France : la prostitution des mineures en hausse de 43 % en quatre ans

France : la prostitution des mineures en hausse de 43 % en quatre ans

La progression de la prostitution des mineures en France suscite une vive inquiétude des autorités et des acteurs de la protection sociale. Selon les dernières données de Observatoire national des violences faites aux femmes, 704 victimes ont été recensées en 2025, soit une augmentation de 43 % par rapport à 2021.

Dans le détail, ces chiffres révèlent que 416 cas sont liés au proxénétisme, tandis que 288 concernent le recours à la prostitution. Une tendance particulièrement alarmante se dégage : 94 % des victimes identifiées sont des jeunes filles.
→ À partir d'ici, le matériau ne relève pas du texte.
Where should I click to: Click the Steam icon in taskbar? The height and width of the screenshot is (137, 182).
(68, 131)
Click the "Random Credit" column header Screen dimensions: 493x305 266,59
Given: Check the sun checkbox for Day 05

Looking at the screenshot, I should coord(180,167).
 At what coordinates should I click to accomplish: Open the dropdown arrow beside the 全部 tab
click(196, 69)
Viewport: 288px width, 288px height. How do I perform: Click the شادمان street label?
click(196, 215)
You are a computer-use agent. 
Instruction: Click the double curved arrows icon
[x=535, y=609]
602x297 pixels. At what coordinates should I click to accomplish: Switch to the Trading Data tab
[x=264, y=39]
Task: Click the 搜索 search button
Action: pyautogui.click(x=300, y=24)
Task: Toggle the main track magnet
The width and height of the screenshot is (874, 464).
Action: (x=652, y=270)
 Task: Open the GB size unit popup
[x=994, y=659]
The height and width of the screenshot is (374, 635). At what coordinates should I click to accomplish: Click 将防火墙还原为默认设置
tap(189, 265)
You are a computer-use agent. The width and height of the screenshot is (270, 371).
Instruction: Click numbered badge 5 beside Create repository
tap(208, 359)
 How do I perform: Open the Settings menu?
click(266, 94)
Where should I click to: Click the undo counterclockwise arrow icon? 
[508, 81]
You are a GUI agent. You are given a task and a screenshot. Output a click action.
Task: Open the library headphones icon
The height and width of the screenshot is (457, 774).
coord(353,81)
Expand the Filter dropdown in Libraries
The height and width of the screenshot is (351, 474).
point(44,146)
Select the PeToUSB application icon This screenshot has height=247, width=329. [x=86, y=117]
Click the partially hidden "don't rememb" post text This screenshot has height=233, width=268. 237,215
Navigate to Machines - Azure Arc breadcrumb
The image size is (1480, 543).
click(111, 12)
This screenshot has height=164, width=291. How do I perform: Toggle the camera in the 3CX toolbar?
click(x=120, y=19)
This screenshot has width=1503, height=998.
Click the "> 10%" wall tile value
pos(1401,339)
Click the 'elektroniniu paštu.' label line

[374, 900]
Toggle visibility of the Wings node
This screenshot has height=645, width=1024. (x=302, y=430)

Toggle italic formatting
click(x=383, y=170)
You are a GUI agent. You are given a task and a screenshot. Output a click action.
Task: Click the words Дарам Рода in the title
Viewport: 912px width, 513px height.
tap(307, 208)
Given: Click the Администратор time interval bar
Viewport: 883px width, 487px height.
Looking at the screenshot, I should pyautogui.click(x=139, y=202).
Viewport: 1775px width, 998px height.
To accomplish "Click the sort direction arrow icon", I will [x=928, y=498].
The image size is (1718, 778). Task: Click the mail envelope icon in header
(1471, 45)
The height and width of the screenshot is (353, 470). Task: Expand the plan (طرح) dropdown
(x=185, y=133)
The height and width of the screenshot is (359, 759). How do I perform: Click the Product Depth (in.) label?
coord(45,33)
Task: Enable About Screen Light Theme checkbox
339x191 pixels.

Déjà en 2024, les statistiques faisaient état de 659 victimes, confirmant une progression continue du phénomène. Pour les autorités, cette évolution traduit une mutation des formes d’exploitation sexuelle, de plus en plus difficiles à détecter.


Une exploitation en mutation, amplifiée par le numérique

La Mission interministérielle pour la protection des femmes contre les violences et la lutte contre la traite des êtres humains estime qu’environ 40 000 personnes vivent aujourd’hui dans des situations de prostitution en France. Un chiffre qui illustre l’ampleur du phénomène, considéré comme l’une des formes les plus graves d’exploitation.

La ministre chargée de l’Égalité entre les femmes et les hommes, Aurore Bergé, a dénoncé une situation préoccupante. Selon elle, « l’exploitation sexuelle, loin de diminuer, se transforme », la prostitution des mineurs constituant l’une de ses expressions les plus inquiétantes. Elle souligne que ces jeunes, souvent en situation de fragilité, deviennent des cibles privilégiées de réseaux d’exploitation.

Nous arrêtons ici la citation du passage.